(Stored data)
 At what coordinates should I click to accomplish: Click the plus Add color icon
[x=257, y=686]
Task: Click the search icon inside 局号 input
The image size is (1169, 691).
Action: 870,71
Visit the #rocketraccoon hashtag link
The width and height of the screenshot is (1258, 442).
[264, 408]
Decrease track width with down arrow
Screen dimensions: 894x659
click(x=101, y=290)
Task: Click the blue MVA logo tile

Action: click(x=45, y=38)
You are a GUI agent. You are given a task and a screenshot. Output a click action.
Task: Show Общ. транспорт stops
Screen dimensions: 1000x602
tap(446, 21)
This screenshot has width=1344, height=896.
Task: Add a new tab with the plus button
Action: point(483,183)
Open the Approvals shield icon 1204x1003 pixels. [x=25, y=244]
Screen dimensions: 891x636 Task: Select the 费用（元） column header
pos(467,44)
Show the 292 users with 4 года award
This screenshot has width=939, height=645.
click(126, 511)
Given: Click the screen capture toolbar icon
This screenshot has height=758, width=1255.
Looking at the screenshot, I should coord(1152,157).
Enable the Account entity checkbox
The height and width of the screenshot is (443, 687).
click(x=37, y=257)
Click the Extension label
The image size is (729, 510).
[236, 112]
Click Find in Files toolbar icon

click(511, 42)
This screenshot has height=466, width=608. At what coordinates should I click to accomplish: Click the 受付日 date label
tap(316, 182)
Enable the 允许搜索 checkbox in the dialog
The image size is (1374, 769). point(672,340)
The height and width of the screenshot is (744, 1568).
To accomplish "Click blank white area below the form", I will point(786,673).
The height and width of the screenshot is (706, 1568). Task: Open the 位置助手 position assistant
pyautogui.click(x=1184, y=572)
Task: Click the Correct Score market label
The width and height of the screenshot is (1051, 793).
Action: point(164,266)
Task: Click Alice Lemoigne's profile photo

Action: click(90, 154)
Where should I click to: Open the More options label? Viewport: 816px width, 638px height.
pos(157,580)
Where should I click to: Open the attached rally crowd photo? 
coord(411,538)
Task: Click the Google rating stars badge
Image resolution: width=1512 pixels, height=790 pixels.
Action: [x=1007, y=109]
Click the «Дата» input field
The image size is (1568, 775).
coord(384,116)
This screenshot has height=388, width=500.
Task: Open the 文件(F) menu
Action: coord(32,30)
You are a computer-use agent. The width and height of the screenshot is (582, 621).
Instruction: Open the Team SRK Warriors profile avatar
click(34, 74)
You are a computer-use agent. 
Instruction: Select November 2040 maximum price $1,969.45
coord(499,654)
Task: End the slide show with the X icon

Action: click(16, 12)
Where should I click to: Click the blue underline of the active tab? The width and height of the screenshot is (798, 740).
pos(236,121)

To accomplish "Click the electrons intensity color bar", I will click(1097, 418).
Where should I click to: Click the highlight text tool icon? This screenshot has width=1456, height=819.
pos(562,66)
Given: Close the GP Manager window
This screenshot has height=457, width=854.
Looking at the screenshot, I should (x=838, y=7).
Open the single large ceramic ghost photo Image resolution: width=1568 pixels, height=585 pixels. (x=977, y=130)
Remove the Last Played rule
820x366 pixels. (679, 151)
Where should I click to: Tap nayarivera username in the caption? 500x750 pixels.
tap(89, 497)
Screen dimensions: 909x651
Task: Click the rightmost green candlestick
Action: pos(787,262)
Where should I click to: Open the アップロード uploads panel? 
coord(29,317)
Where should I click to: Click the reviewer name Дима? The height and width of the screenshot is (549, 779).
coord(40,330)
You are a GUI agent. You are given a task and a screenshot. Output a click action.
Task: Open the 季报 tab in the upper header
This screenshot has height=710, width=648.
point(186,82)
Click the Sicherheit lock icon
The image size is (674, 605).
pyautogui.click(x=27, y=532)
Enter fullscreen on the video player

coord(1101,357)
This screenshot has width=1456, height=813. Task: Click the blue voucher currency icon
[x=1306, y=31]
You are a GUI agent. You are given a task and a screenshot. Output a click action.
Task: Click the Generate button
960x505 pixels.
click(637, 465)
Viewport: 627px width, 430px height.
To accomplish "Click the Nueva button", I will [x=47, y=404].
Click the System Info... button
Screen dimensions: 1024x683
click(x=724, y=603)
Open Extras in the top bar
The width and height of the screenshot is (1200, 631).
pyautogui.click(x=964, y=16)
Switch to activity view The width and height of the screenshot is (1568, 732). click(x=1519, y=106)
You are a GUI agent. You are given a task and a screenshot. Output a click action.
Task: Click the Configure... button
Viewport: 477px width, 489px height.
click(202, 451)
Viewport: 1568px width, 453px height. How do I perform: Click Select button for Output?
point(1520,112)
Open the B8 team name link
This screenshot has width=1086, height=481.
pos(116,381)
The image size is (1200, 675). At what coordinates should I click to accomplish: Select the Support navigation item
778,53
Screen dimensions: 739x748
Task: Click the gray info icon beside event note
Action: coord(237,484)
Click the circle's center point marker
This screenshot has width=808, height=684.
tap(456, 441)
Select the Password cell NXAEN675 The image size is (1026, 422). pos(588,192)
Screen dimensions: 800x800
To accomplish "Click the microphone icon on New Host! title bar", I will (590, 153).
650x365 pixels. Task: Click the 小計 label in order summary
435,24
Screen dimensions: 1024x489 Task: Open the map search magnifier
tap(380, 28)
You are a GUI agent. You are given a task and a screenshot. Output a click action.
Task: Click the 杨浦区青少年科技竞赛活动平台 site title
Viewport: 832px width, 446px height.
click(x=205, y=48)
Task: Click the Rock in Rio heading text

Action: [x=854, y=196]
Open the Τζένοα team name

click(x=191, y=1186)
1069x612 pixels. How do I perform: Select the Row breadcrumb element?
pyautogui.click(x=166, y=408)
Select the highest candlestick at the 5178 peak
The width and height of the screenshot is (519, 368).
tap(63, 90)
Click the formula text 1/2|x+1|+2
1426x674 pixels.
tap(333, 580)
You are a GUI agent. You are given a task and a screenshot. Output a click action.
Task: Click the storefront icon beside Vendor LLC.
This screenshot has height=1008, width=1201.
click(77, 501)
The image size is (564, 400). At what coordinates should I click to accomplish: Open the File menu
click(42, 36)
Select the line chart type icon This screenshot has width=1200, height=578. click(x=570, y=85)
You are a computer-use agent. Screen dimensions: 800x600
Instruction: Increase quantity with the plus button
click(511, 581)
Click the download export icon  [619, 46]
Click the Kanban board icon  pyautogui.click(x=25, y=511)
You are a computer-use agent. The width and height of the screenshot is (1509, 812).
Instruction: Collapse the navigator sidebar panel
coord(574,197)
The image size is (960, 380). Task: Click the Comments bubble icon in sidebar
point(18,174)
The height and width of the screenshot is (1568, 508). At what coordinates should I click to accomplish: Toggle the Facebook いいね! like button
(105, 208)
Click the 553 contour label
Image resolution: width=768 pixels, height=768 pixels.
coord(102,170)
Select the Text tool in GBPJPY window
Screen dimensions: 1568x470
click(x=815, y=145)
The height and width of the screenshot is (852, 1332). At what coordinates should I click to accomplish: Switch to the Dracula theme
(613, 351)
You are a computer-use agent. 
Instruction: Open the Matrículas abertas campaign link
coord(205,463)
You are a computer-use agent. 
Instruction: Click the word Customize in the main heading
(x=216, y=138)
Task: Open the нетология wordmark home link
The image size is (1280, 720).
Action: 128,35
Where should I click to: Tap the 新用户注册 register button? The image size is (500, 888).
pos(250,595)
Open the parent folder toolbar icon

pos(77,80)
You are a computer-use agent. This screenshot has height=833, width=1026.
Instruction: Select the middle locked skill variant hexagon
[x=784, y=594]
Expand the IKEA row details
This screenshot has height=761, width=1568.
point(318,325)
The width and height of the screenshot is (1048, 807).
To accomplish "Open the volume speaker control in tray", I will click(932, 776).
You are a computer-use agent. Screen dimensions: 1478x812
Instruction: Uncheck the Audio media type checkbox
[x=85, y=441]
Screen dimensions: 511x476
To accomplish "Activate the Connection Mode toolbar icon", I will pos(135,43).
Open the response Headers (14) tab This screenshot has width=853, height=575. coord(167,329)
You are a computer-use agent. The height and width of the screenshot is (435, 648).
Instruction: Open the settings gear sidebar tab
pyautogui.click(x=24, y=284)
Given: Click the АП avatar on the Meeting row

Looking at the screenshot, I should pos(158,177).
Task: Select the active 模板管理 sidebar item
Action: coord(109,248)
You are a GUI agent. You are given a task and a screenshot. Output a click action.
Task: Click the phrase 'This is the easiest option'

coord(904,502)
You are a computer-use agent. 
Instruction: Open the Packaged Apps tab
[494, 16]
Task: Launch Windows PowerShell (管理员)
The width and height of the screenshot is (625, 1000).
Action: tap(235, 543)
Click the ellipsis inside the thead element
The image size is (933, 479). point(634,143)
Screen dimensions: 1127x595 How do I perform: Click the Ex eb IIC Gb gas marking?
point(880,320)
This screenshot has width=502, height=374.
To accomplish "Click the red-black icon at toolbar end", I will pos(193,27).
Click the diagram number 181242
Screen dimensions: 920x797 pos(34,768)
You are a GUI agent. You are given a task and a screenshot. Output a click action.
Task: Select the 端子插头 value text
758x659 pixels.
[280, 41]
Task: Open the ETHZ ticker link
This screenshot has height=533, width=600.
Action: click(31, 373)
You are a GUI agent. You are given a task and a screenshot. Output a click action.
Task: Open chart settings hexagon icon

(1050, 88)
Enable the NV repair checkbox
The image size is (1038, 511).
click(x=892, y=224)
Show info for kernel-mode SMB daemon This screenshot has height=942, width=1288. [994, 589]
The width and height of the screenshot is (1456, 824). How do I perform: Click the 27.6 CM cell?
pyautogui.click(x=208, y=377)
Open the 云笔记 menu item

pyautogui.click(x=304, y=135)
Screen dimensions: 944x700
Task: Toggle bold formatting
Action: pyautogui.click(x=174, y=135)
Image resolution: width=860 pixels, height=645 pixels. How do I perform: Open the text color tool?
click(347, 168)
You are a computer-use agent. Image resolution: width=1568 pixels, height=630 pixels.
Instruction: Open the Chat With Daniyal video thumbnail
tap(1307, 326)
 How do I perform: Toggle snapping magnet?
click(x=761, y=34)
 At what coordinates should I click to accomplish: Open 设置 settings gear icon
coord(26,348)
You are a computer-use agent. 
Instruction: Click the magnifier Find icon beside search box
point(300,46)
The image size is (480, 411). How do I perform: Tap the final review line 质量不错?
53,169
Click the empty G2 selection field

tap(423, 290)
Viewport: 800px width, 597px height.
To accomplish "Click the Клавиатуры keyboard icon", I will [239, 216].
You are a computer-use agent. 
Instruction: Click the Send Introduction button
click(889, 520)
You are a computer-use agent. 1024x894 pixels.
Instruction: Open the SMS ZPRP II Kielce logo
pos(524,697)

> _YOUR INSTRUCTIONS_
For the string "title", filter the data and copy out each line where it occurs.

> _TASK RESULT_
To accomplish "Click the microphone icon on New Host! title bar", I will (590, 153).
Task: Click the 杨浦区青少年科技竞赛活动平台 site title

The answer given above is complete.